Cost Savings and Efficacy in Management of Paracetamol Poisoning in a 23-hours Emergency Department Observation Unit: A Comparison to Inpatient Care.

Introduction Emergency department observation units (EDOU) have been shown to be effective in decreasing hospitalization rates and length of stay (LOS) for various conditions. However, cost savings and efficacy in the management of poisoning in EDOU have not been widely studied. The objective of our study is to compare the costs and effectiveness of managing paracetamol poisoned patients in the EDOU with those treated in the inpatient wards.
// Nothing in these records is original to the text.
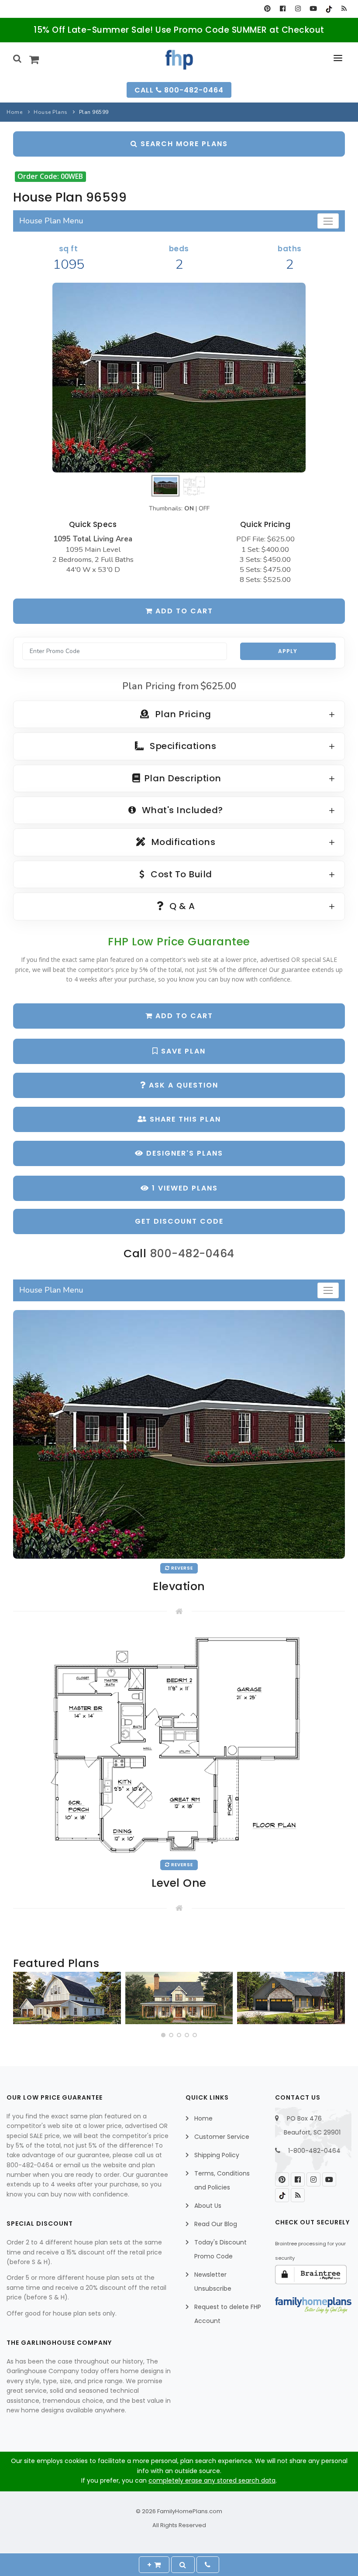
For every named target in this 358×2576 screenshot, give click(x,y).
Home (14, 112)
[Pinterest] (267, 8)
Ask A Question (182, 1085)
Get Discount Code (179, 1221)
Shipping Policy (216, 2155)
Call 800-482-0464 (179, 90)
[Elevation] (179, 377)
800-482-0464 (192, 1253)
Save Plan (182, 1051)
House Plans (51, 112)
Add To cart (183, 1016)
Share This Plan (184, 1119)
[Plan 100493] (67, 1998)
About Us (207, 2205)
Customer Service (221, 2136)
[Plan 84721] (179, 1998)
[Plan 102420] (291, 1998)
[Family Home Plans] (179, 59)
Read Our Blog (215, 2224)
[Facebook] (282, 8)
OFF (204, 508)
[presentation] (20, 1999)
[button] (163, 2035)
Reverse (181, 1568)
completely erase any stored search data (211, 2480)
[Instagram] (298, 8)
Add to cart (183, 611)
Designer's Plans (183, 1153)
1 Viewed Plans (183, 1188)
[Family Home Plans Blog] (343, 8)
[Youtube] (313, 8)
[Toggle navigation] (328, 221)
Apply (287, 651)
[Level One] (179, 1742)
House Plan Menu (51, 221)
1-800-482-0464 (314, 2150)
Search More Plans (183, 144)
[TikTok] (328, 8)
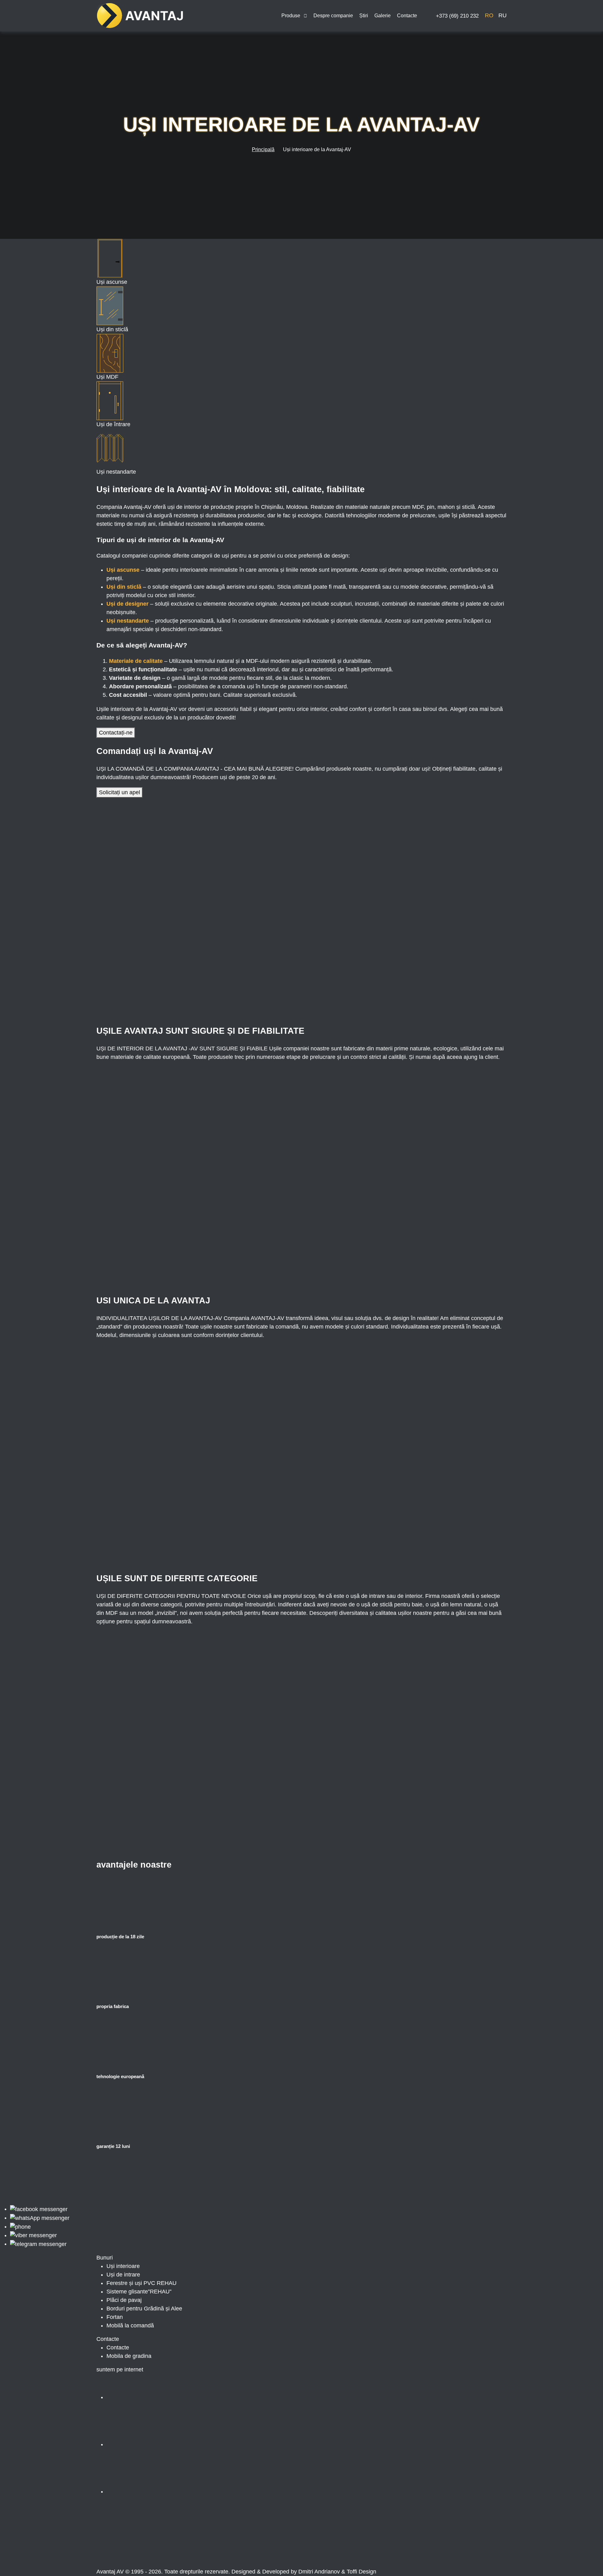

Methods We conducted a historical controlled observational study comparing paracetamol-poisoned patients (who received at least 21 hours of IV N-acetylcysteine [NAC]) admitted to the EDOU during 2013-2014 with similar patients admitted to inpatient ward during 2011, 2013-2014.  Results We found 136 patients admitted to the inpatient ward and 95 to our EDOU due to paracetamol poisoning but only 78 and 39 patients respectively fulfilled the inclusion criteria. Between the EDOU and inpatient ward groups, we found similar demographics, poisoning presentation, treatment, and adverse event profiles. There were no fatalities and only two patients (one from each group) developed hepatotoxicity. The "medical" length of stay was 31.9 hours shorter in the EDOU group compared to the inpatient ward group (23.3 versus 55.2 hours). EDOU patients have statistically significant savings (comparing bill size) of S$784 per patient. Conclusions Admission to the EDOU resulted in significant cost savings and 58% decreased LOS when compared to inpatient wards. The EDOU is a cost-effective and safe alternative for the management of selected paracetamol poisonings requiring NAC. Further studies would be needed to verify these results.